I started out supporting accounting software and threw myself into things
other people were afraid of, like intercompany accounting and general ledger
data issues. Be curious about others' blind spots, and people will appreciate
it. You'll become the specialist, the expert, the go-to person for something
other people know little about.

------
paulcole
Just remember that most people aren’t great at their jobs. It’s fine to be
average or below average— most people are.

That’s how I deal with it at least. Do enough to not get fired. Make mistakes
sometimes. Whatever, not the end of the world.

------
solipsism
You need to find what you're good at. Each human is an incredibly complex
array of strengths and weaknesses. We all focus on our specific weaknesses and
compare ourselves to others by noticing what strengths they have that we don't
have. What you need to do is find the strengths you have that others don't
have. Chances are there are some.

Also, make sure you care about doing a good job and improving. Most managers
out there are dealing with one or two people who seem to not give a shit.
Those are are top of mind for the manager.
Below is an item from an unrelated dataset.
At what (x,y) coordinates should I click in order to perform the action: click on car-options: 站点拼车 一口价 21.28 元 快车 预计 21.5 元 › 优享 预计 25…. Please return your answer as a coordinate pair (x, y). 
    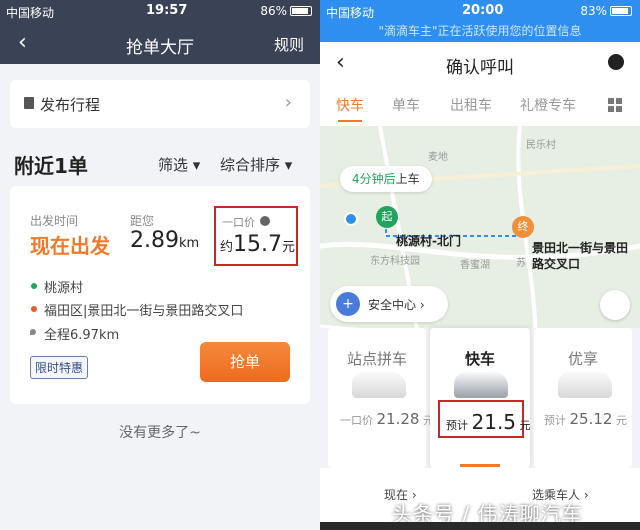
    Looking at the image, I should click on (480, 398).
Always give a shit.

------
probinso
remember that there's great value in always being the dumbest person in the
room. as long as you're always learning regardless of your learning rate you
will leave with much more than you think.

that being said, the point at which you should feel comfortable in a project
is the point once you can mimic the whole project yourself. for small projects
this may just take a couple months. for large projects this could take much
longer.

you can narrow your scope bye fixing the range of types of work. this can be
done by restricting yourself to backed, frontend, data... this gives you the
opportunity to get better more quickly because you can focus more. this does
however limits your contributions, may not always be an option, and maybe over
reacting

the other option is to just get better at estimating time. track all of your
time, don't report it if you don't have to. if you become good at estimating
your time, and use those in your projections, you will feel far more
confident. include learning time. this is a skill that most engineers don't
have.

it also helps to remember that regardless of how slow you are, any work your
complete his work somebody else doesn't have to do. how fast do army not be
the most marketable part of who you are. discover if your value add is
elsewhere even if it is just a cog that does things that others don't want to.
that it value and appreciated. other values may be communication,
documentation, education, management, culture, ...

also, when always pushing yourself it's easier to feel behind. you won't need
to push yourself your whole life. a co-worker of mine said he would never work
at a startup again because he always had to push to learn new technologies and
had to wear too many hats. he is an Excellent developer (better than most I
know who love working at stadtups) who didn't thrive in that environment.

------
orionblastar
I would use Yahoo, now Google I use, to look up stuff I didn't know how to do.
That was in the late 1990s and it is like reading a tech book. You can catch
up if you do that.

Don't let imposter syndrome get you, you get paid for your labor not your
skills. Just don't fall behind on your projects, if you do ask for help.